PROVIDED RECORDS
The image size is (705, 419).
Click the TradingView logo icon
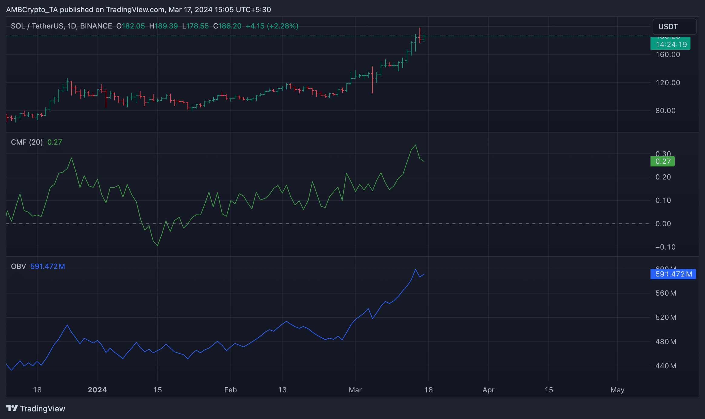(12, 408)
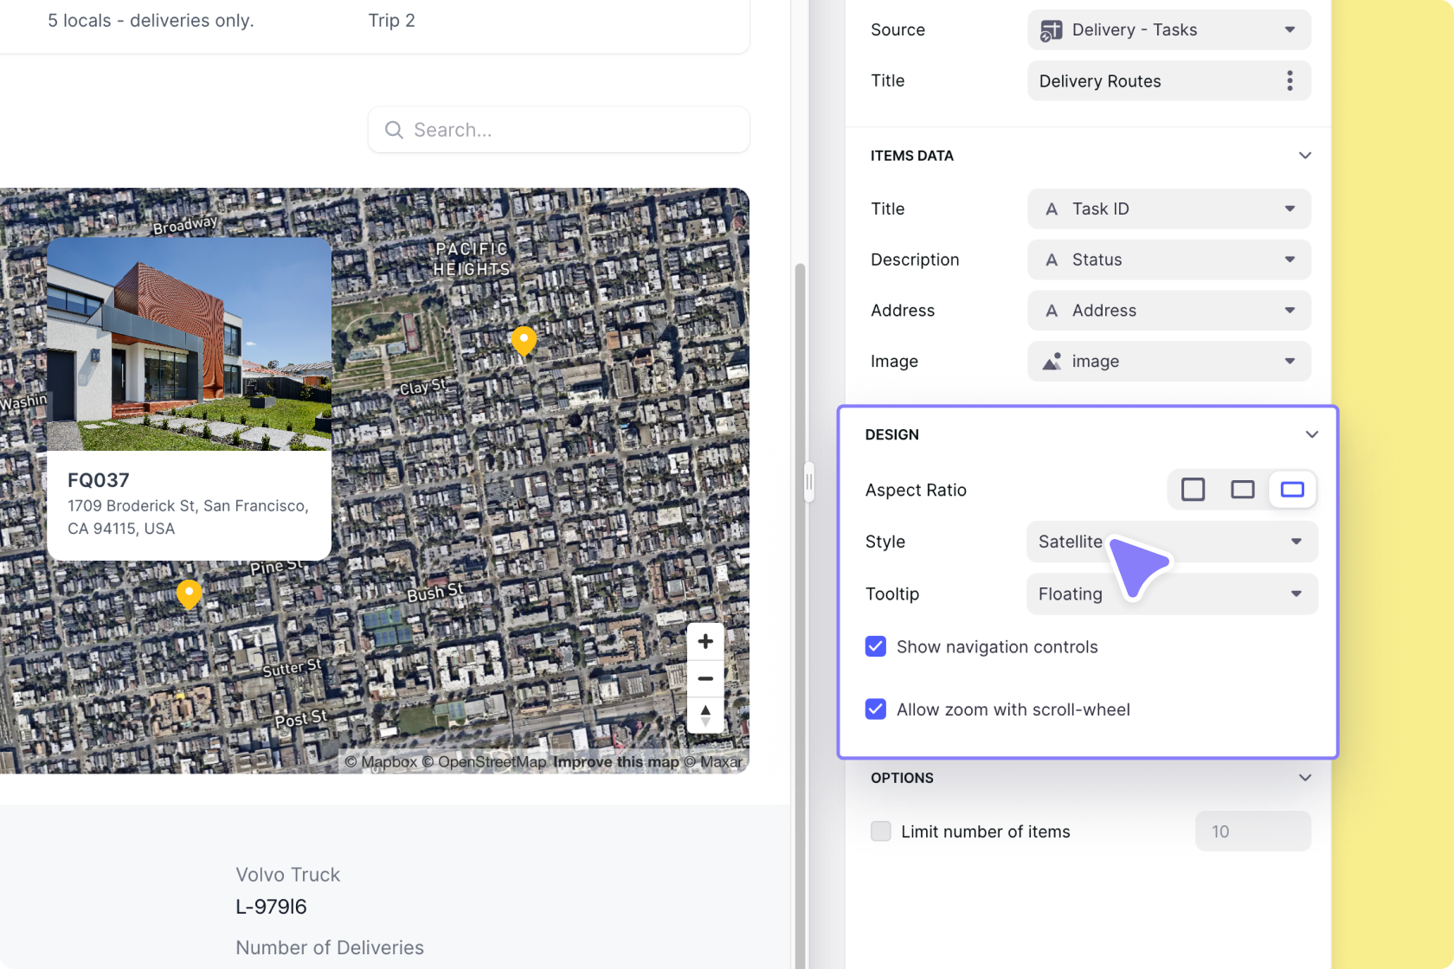Click the magnifier icon in the search bar
Viewport: 1454px width, 969px height.
pyautogui.click(x=394, y=129)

BRIEF
Set down every entry exactly; omit the pictures.

EXERCISE OUTPUT
The image size is (705, 419).
Click the TradingView logo icon
(12, 408)
Click the magnifier icon in the search bar
Viewport: 1454px width, 969px height.
pyautogui.click(x=394, y=129)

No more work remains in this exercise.